The resulting code, in a format that can be adapted to my real use-case, looks like this:
module T = Domainslib.Task
let task pool sink =
(* Use eio for normal IO stuff before the parallel_for *)
Eio.Flow.copy_string "hello\n" sink;
let promise, resolver = Eio.Promise.create () in
let _ =
T.async pool (fun () -> (* <------- NEW! *)
T.parallel_for ~start:0 ~finish:1024
~body:(fun i ->
(* No eio stuff happening inside the ~body *)
expensive_computation i
|> Option.iter (Eio.Promise.resolve resolver))
(* Note that I expect only one result in total. *)
pool)
in
let result = Eio.Promise.await promise in
(* Use eio for normal IO stuff after the parallel_for *)
Eio.Flow.copy_string "goodbye\n" sink;
use_result result
let () =
let pool =
T.setup_pool ~num_domains:(Domain.recommended_domain_count () - 1) ()
in
Eio_main.run @@ fun env ->
task pool env#stdout;
T.teardown_pool pool
So this is almost identical to what I had in mind and should be easy to adapt. Also switching from a domain-blocking Domainslib.Chan.recv to a fiber-blocking Eio.Promise.await is really nice.
From my tests I think I understood that there can be no “blocking” eio tasks inside the call to T.async, is that correct?

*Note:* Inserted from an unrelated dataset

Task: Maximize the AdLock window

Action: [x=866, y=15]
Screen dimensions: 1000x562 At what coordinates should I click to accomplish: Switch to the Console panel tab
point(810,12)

All of this brings me to what I hope is my last question:
If we modify expensive_computation to this:
let expensive_computation = function
| 0 | 500 -> Some 42
| _ -> None
I would expect to have a Invalid_argument thrown around because you can’t resolve the same promise twice. But somehow it doesn’t and returns 42 like normal. Do you know why?